LGBT protesters burst through barriers outside The Dorchester Hotel during rally led by human rights activist Peter Tatchell over owner Sultan of Brunei’s anti-gay laws
- Around 500 gathered outside London hotel to protest Sultan’s new LGBT laws
- The gathering was led by human rights activist Peter Tatchell this afternoon
- Called for Government to sever ties with the Sultan if he did not revoke the laws
Protesters have broken through a barricade outside the Dorchester Hotel as they rally against its owner the Sultan of Brunei and his new LGBT laws, reports suggest.
Around 500 people turned out to take part in the protest in Park Lane, central London, after the Sultan announced the change in law last week. …
The gathering, led by human rights activist Peter Tatchell, saw many of the protesters carrying placards and banners calling for homophobia to be stamped out, as well as rainbow flags.
Mr Tatchell said if the Sultan did not revoke the laws the British Government should sever all ties with the regime.
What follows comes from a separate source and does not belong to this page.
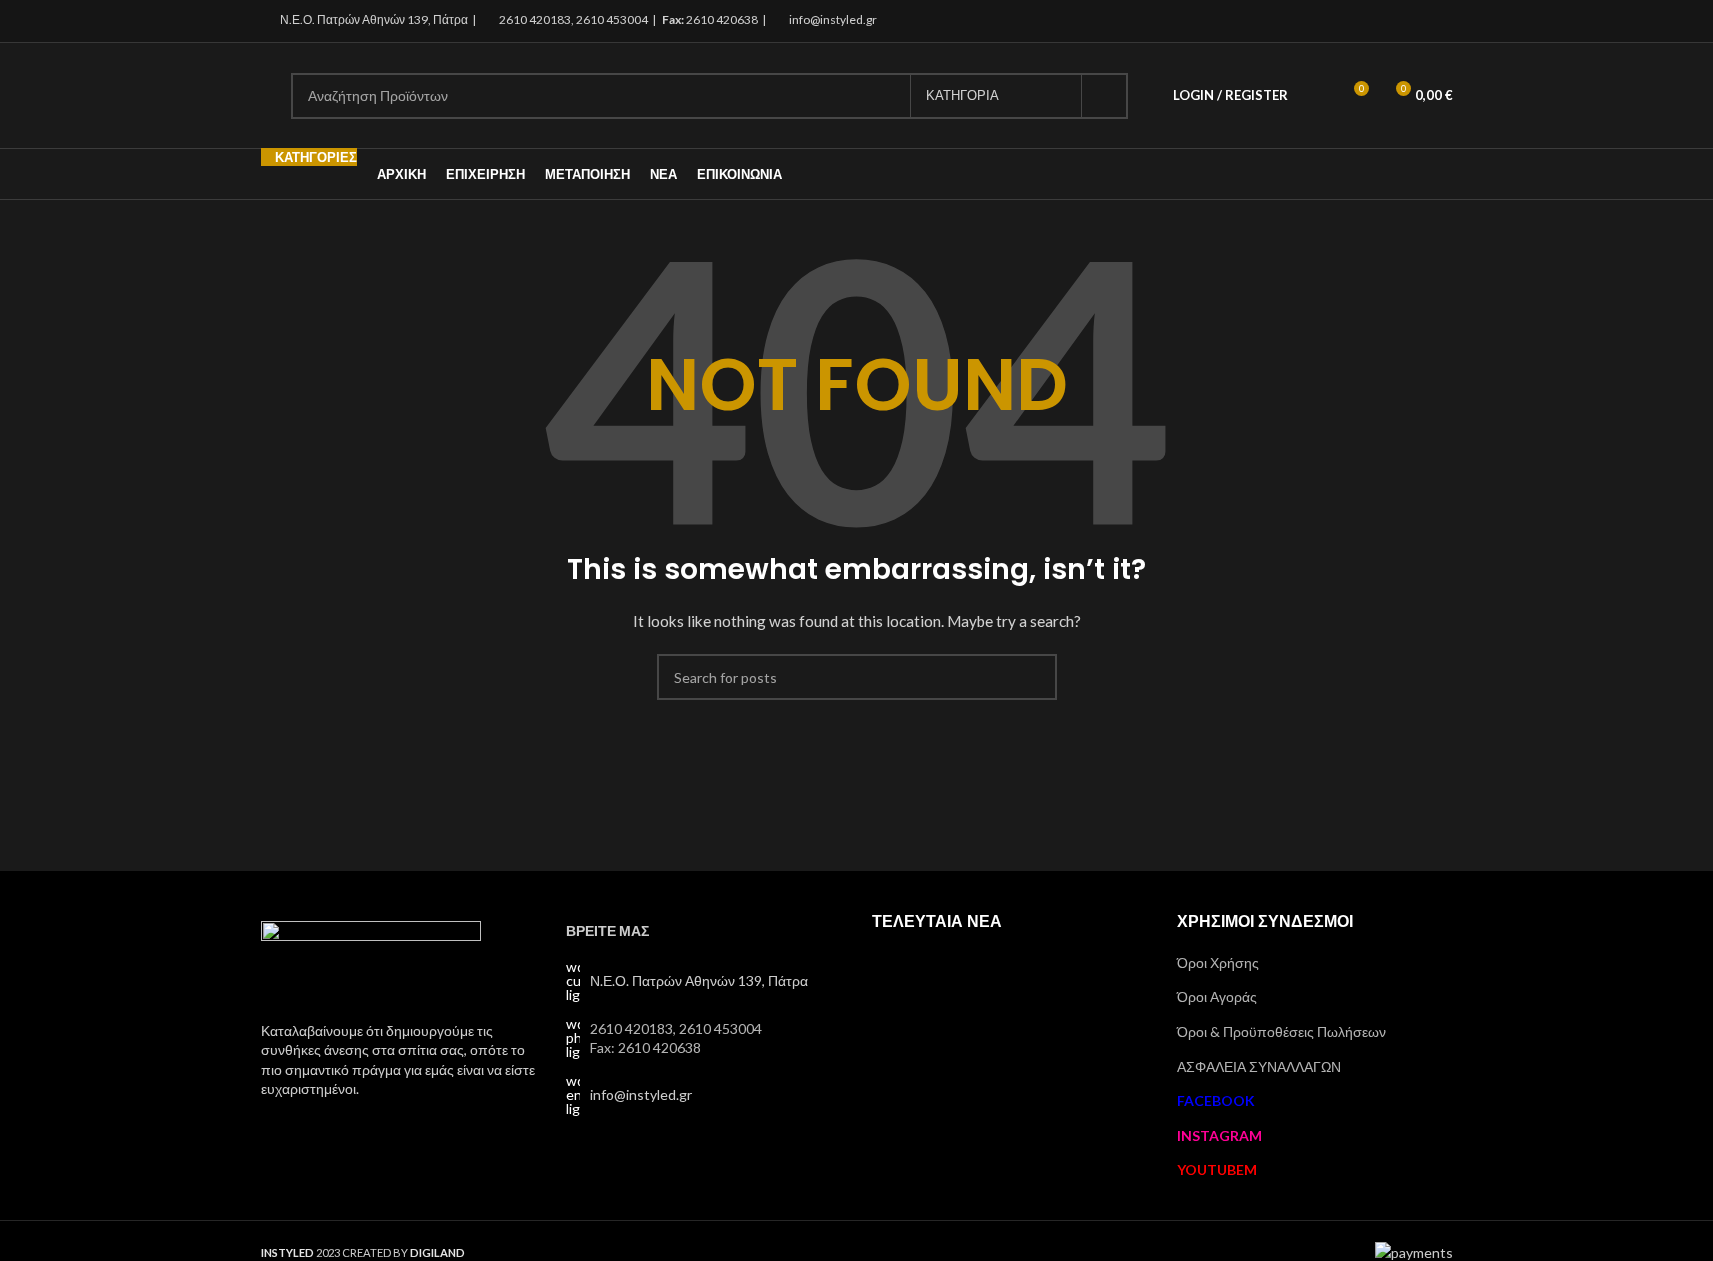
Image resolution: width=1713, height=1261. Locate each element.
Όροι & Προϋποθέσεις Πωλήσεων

He added: ‘If the Sultan will not listen to reason and compassion we believe the British Government should sever all diplomatic, economic and military ties with the regime.
‘What is shameful is that our royal family puts royal ties before human rights.’
There were cries of ‘shame’ from the crowd when Mr Tatchell claimed the Royal Family were not going to sever ties with the regime.
The protest comes on the back of the growing movement against hotels owned by the Sultan of Brunei – including the Dorchester – in response to the nation’s new Islamic criminal laws punishing gay sex by stoning offenders to death.
On Thursday a group of protesters stormed the Dorchester with a megaphone and called for it to be boycotted.
Canadian writer Jordan Tannahill, along with friends Andy Field, Crispin Lord and Nick Finegan, booked a table at the hotel at around 1pm before they began their protest.
But they were quickly escorted out by the hotel’s security staff.
Barriers had been put up around the front of the hotel today and an estimated 500 people lined the surrounding streets, chanting and holding up signs.
Piles of rainbow-coloured stones had been laid on the pavement.